[Data extracted from a collection]
··········
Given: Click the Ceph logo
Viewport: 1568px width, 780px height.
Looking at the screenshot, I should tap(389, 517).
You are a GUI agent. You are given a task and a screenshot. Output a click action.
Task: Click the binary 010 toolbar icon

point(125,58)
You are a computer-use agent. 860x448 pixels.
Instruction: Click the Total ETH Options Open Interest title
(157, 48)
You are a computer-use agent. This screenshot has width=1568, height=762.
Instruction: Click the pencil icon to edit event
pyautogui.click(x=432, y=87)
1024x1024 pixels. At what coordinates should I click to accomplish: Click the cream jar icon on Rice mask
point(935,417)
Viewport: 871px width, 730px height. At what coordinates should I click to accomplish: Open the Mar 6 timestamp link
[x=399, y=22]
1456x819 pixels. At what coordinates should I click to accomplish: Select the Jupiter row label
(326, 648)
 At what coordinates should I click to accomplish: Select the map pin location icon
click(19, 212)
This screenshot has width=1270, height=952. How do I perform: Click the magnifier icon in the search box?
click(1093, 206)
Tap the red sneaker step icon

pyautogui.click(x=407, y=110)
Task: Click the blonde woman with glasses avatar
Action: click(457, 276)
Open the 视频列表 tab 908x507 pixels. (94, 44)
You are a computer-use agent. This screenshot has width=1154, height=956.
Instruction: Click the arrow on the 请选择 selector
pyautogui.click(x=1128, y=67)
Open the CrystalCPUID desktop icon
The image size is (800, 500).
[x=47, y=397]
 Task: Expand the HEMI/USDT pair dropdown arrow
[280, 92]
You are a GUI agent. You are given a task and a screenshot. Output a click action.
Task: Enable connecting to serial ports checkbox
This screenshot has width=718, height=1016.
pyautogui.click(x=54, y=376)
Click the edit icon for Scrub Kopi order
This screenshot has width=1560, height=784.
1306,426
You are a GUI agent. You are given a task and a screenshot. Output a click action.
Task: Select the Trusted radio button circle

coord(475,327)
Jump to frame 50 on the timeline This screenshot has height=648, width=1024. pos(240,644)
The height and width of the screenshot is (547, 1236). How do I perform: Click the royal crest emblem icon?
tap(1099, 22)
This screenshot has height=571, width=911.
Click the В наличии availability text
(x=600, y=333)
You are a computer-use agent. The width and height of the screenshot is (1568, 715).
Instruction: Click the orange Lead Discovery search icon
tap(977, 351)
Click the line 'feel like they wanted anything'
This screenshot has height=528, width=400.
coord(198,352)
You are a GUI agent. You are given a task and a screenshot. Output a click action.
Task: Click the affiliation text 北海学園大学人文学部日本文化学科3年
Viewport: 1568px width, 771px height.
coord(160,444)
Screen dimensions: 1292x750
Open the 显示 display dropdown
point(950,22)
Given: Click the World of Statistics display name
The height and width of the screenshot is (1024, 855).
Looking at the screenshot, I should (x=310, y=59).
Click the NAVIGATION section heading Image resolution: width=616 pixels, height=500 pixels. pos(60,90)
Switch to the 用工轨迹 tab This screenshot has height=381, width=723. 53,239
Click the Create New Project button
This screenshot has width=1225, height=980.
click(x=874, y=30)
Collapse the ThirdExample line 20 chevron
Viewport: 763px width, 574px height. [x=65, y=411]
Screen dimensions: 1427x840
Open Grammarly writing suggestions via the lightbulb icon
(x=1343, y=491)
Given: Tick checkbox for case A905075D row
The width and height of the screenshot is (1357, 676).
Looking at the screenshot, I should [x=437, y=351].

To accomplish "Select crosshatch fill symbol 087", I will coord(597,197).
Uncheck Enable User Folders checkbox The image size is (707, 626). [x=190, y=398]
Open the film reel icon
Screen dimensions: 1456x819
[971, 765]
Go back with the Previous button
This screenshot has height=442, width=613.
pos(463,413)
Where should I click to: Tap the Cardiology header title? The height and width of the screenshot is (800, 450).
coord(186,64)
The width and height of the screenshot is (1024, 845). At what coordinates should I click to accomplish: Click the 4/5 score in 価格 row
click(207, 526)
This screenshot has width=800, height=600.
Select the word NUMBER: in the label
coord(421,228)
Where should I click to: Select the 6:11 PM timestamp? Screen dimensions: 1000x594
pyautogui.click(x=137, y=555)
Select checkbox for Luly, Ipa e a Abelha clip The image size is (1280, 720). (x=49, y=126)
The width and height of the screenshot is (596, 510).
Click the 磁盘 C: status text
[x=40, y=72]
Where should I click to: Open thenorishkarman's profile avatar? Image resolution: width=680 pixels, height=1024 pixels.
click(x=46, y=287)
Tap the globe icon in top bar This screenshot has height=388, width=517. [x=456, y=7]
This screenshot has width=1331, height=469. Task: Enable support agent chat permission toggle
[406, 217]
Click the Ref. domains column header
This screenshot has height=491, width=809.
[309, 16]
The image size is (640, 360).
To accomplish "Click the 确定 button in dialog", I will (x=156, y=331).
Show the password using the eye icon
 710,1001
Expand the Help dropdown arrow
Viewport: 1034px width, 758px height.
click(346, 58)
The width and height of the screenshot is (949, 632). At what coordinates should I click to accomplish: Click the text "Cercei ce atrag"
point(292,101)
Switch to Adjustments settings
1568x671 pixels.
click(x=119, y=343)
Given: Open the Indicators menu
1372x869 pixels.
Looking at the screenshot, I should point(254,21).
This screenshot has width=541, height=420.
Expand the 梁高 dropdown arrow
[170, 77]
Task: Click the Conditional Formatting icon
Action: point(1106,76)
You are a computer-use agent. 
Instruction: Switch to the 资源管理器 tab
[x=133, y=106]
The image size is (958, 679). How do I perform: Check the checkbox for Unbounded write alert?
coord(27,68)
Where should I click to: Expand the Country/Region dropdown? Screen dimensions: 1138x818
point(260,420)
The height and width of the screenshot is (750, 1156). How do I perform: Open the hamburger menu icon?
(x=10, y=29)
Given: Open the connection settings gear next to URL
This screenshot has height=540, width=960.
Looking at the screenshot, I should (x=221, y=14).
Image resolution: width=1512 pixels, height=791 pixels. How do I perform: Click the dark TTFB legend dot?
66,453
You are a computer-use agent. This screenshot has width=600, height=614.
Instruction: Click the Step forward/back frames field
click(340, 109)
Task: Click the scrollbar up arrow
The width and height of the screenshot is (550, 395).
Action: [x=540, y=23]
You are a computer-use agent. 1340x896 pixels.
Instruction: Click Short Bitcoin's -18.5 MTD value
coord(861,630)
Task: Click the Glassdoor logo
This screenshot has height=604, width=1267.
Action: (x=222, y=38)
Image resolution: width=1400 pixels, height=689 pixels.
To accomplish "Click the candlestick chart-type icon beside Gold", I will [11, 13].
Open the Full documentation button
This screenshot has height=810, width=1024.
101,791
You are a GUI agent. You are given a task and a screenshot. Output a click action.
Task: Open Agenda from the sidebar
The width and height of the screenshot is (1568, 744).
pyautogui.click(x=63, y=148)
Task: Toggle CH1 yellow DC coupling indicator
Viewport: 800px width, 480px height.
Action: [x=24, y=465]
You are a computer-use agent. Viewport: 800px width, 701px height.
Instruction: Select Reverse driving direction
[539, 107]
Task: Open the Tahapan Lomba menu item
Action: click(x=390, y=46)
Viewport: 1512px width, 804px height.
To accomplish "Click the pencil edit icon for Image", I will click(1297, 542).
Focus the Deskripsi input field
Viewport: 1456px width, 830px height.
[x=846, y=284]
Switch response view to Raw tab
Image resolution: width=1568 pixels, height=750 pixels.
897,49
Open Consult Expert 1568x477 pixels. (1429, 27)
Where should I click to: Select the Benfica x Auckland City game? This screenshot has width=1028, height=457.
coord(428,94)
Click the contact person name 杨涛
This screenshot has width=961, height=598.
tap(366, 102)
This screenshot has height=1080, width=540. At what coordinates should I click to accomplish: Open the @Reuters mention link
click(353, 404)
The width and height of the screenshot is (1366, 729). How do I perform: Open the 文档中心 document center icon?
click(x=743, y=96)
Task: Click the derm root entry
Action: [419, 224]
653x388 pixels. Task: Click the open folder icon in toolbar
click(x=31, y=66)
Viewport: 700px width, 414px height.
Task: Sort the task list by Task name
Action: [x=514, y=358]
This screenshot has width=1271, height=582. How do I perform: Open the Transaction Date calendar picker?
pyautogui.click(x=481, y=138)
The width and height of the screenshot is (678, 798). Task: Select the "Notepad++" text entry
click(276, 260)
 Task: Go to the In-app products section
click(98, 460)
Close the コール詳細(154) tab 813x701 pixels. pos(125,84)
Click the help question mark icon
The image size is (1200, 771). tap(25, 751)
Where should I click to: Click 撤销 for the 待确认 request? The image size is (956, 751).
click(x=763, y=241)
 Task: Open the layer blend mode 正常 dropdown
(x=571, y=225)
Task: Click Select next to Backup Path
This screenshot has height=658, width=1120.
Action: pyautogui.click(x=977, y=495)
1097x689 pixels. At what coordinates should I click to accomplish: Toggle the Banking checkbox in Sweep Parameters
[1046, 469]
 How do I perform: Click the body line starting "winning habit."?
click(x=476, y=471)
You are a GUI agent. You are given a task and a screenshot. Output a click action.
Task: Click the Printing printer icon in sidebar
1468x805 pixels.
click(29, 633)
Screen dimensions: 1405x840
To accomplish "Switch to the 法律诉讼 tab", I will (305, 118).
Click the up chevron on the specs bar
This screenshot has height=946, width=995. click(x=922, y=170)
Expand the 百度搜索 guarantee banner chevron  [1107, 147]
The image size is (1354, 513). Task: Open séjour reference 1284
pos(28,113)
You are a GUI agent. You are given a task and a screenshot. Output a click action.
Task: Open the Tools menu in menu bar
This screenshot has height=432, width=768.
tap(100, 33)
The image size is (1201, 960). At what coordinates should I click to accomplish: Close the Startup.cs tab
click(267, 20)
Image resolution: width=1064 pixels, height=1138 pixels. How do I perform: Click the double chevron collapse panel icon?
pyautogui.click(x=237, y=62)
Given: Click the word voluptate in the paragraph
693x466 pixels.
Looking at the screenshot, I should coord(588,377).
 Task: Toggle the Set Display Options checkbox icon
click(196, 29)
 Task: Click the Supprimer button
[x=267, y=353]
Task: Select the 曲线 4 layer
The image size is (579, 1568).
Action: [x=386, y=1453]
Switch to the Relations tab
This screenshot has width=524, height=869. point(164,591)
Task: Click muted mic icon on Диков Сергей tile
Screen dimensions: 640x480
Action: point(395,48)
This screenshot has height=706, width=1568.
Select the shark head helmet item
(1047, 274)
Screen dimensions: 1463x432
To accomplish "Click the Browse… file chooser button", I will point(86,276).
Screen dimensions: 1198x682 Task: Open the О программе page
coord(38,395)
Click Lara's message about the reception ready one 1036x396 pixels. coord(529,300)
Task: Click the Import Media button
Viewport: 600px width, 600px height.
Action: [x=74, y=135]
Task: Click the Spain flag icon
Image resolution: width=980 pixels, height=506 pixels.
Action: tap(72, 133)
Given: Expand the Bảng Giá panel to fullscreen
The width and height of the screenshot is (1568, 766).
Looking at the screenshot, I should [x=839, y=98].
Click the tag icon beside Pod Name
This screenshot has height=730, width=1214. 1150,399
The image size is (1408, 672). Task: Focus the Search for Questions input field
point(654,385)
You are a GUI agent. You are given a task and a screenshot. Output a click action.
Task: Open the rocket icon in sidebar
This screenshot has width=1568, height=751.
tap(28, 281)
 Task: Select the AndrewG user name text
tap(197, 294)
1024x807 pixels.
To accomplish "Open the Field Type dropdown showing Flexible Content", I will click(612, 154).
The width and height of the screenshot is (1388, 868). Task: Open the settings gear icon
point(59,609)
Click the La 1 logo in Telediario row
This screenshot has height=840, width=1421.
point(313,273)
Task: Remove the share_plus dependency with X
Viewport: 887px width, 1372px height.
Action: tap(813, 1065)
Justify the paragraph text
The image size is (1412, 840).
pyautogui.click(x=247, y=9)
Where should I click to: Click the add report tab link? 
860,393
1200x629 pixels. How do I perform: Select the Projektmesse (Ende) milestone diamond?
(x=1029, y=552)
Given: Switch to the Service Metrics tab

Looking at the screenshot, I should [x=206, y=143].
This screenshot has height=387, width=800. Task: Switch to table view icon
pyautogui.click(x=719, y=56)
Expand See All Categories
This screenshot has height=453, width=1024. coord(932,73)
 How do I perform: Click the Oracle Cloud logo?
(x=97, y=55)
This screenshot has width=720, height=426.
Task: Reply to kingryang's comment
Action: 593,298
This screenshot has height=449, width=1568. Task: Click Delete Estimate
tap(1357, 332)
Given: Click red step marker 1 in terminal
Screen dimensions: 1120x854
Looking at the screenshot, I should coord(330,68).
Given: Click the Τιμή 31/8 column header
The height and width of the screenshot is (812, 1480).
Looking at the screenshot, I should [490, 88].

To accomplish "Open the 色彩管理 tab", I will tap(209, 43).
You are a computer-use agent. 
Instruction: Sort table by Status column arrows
··········
== What you need to do ==
Scan the entries above for the string "will" and copy each line that contains it.

== Written answer ==
To accomplish "Select crosshatch fill symbol 087", I will coord(597,197).
To accomplish "Click the 确定 button in dialog", I will (x=156, y=331).
To accomplish "Click the candlestick chart-type icon beside Gold", I will [11, 13].
To accomplish "Click the pencil edit icon for Image", I will click(1297, 542).
To accomplish "Switch to the 法律诉讼 tab", I will (305, 118).
To accomplish "Click the Browse… file chooser button", I will point(86,276).
To accomplish "Open the Field Type dropdown showing Flexible Content", I will click(612, 154).
To accomplish "Open the 色彩管理 tab", I will tap(209, 43).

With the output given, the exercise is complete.